Saturday, October 20, 2012

not a photograph post

Every Friday morning when I am in town, I have breakfast with Ed the Artist -- and another friend when he is here.

We usually talk about needs at the Indian school for the migrant worker children.  But there are no borders on conversation.  We push each others' buttons now and then.  But that is one of the liberties of friendship.

Last week, I was running a bit late for one reason or another.  But I was not rushing.  What's the point?  This is Mexico.

The main highway crosses the laguna just before passing through my destination village.  I could see a motorcycle in front of me.  Maybe about 10 car lengths.

Ed rides a motorcycle.  Thinking it might be him, I slowed down a bit.  We could arrive at about the same time.

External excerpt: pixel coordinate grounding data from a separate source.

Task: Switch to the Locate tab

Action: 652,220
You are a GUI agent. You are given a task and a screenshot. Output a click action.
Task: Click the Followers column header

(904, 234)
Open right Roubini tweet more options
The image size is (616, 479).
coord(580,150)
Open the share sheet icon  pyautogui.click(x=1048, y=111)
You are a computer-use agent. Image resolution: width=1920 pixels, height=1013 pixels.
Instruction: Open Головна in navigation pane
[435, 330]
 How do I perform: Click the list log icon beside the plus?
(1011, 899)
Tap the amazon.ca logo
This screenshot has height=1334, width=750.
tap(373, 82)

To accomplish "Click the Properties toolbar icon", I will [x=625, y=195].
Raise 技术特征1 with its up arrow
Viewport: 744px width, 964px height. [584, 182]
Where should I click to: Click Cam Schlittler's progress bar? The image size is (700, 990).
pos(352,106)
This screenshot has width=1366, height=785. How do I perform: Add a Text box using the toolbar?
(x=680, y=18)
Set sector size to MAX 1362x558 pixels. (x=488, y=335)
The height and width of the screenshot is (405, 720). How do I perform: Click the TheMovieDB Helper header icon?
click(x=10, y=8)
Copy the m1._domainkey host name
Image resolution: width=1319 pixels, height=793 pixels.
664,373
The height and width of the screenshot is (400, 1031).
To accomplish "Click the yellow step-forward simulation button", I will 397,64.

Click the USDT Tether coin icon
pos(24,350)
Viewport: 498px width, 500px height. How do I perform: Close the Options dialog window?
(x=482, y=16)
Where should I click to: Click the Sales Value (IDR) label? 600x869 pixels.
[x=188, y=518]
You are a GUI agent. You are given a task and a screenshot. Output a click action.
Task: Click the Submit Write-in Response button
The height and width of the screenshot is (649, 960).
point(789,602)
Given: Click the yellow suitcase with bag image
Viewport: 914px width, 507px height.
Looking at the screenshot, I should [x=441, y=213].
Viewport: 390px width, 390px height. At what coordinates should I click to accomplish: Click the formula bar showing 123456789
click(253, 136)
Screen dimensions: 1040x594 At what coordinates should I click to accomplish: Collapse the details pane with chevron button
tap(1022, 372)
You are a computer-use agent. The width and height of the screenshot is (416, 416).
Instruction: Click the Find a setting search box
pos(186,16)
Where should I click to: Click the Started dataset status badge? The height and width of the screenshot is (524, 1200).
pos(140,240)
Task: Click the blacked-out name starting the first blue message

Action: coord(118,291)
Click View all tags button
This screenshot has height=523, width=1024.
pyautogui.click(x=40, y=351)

The next thing I saw was the motorcycle cartwheeling forward.  Making at least three or four revolutions.  Of course, I was now really worried that it might be Ed.

I have seen many a motorcycle go down on the road and on the race track.  They usually slide.

Not this one.  And I instinctively knew that a rider exposed to the road on a cartwheeling motorcycle would not be a good thing.

And it wasn't. 

I was the first to pull up.  Within seconds there were two other men on the scene helping.  The first task was to get the motorcycle off of the rider.  It was not Ed.

I grabbed my telephone to call for an ambulance while retrieving my first aid kit from my truck.

But in the time it took me to return, someone else had completed the call.  And whatever was wrong with the rider, my first aid kit was not going to help.  He could not move.

What did help was the arrival of the fire emergency crew.  And then an ambulance.

While they tended to the rider, we started clearing the street of various motorcycle parts.  And one big dead dog.  A second dog had limped off into the laguna, probably to be a crocodile meal, just as we arrived.

I can only surmise that the motorcyclist hit one or both dogs and panic braked on his front wheel.  Whatever happened, his motorcycle performed actions for which it was not designed.

When I finished breakfast, I returned to the duplex and told Dora, the maid, what had happened.

Yesterday morning she told me the rest of the story.  The motorcyclist had died.

Of what, I don't know.  Like most riders around here, he wore no helmet.  But I am not certain that would have mattered with the forward rolls he took with his bike.

We will all have our own lessons to draw from this tragedy. 

Mine is: life is fragile.  If we remain aware of that fact, we might treat others in our lives with a bit more respect and love.  I know I need to work on that.



Note -- There is no photograph with this post because I took no photographs at the scene.  If I had, I trust you would have lost any respect you might have for me.  Even though that type of photograph is daily grist in some Mexican newspapers.  But not this blog.